The Home was founded by Worcester's Jewish community leaders in 1914 as a home for Jewish orphans. In 1916, the community purchased a two-story home at 25 Coral Street and named it the "Jewish Home for Aged and Orphans."

Beginning August 11, 1930 Worcester United Jewish Charities president Archibald Hillman enlisted New York fundraiser George Greenspun to lead a 500-volunteer campaign to raise $125,000 from the Worcester community for a new facility. This campaign was unique in that for the first time, Worcester's non-Jewish residents were asked to contribute to a Jewish organization in the city. In 1932, the Home relocated to 1029 Pleasant Street where it was able to care for 14 children and 22 senior citizens following the successful building campaign. In the mid-1930s the Home turned its focus solely to the needs of the elderly and was renamed "The Jewish Home for Aged of Worcester County." The Home expanded by 34 beds in 1948 following a $250,000 campaign.

The current 141-bed facility at 629 Salisbury Street, an example of Brick Brutalist architecture, opened in February 1975 after another successful campaign raised $3.5 million. The Home's population remains largely Jewish as it is the only kosher nursing home in Worcester.

On May 3, 1998, ground was broken on land immediately adjacent to the Home on The Gery and Emil Eisenberg Assisted Living Residence, an 80-unit facility named for the parents of Denise Rich who donated $1 million.

In 2007, in recognition of a large donation from the Bailin Brothers Foundation, the campus at 629 Salisbury Street was named for the Bailin family.
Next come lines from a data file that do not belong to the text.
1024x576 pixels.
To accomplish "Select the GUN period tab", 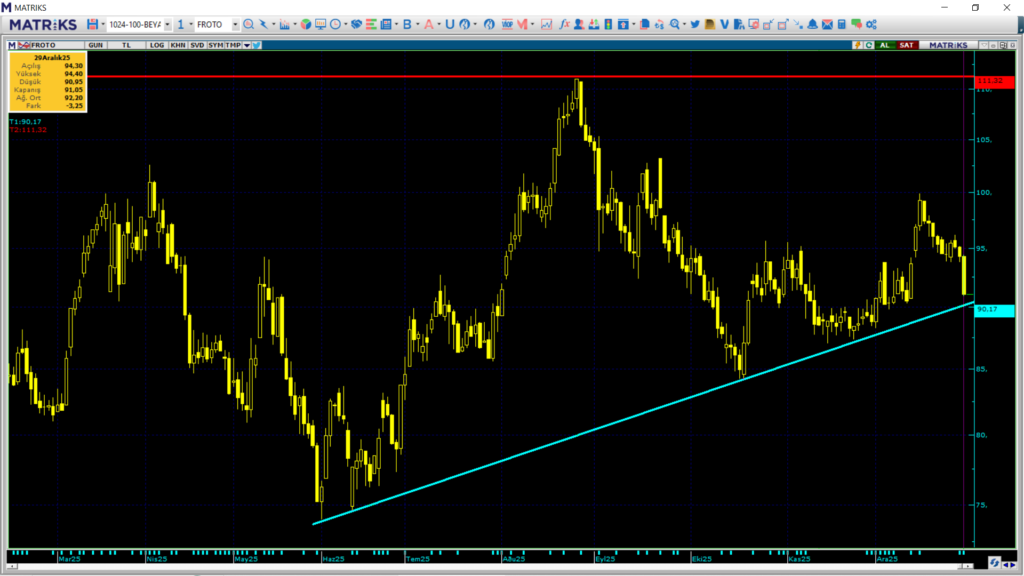I will [96, 45].
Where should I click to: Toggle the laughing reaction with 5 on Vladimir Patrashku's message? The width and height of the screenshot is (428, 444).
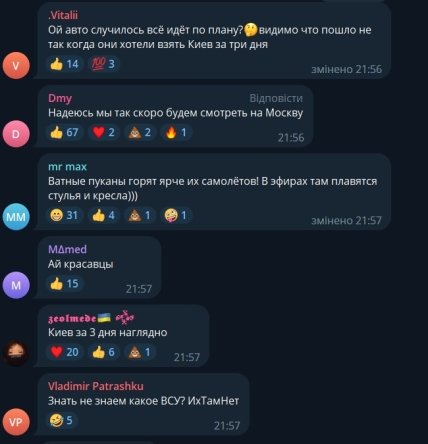[61, 420]
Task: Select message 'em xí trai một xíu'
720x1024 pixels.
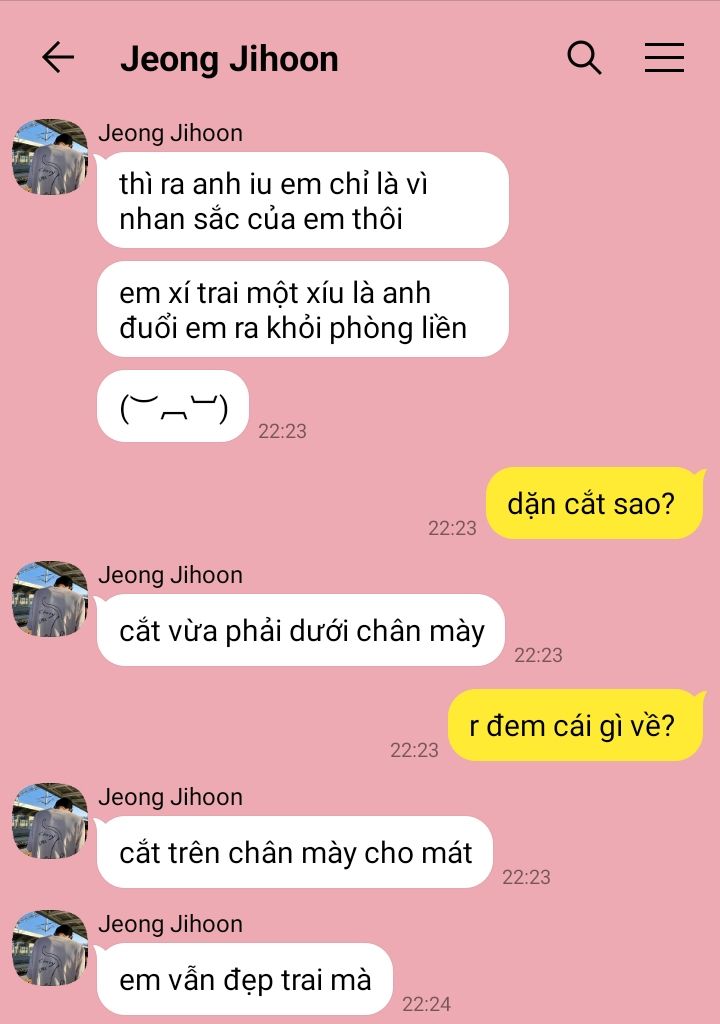Action: click(303, 310)
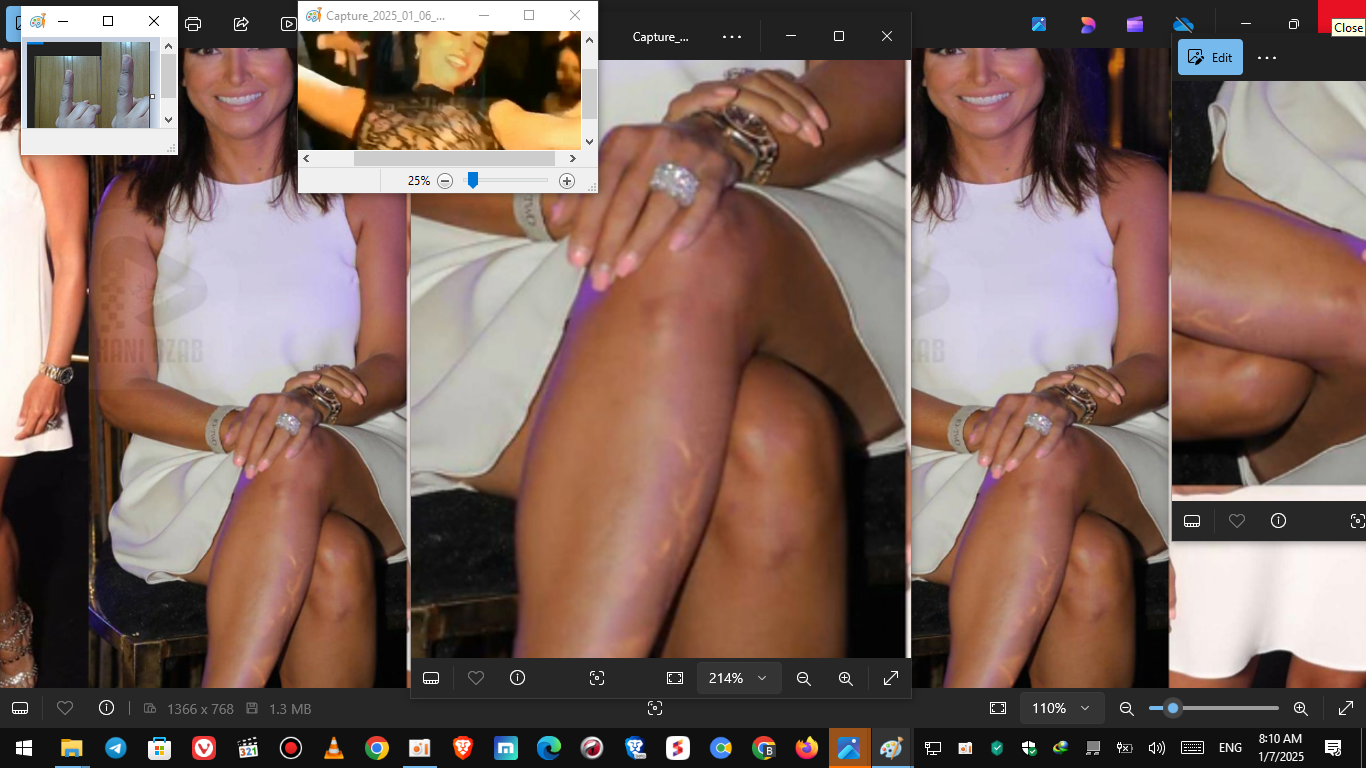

On April 29, 2014, JHC launched the "Namaste Care" program, a new holistic approach to end-of-life care for dementia patients in which they experience massage, familiar foods and music (via iPods) and other comforts in a soundproof room.

==Notable residents==
- Joseph C. Casdin, mayor of Worcester in 1959, 1962-1963 and 1967-1968
- Georgia Gibbs, singer. Born Frieda Lipschitz on August 17, 1919, was sent to the home with her three older siblings after her father died when she was 6 months old.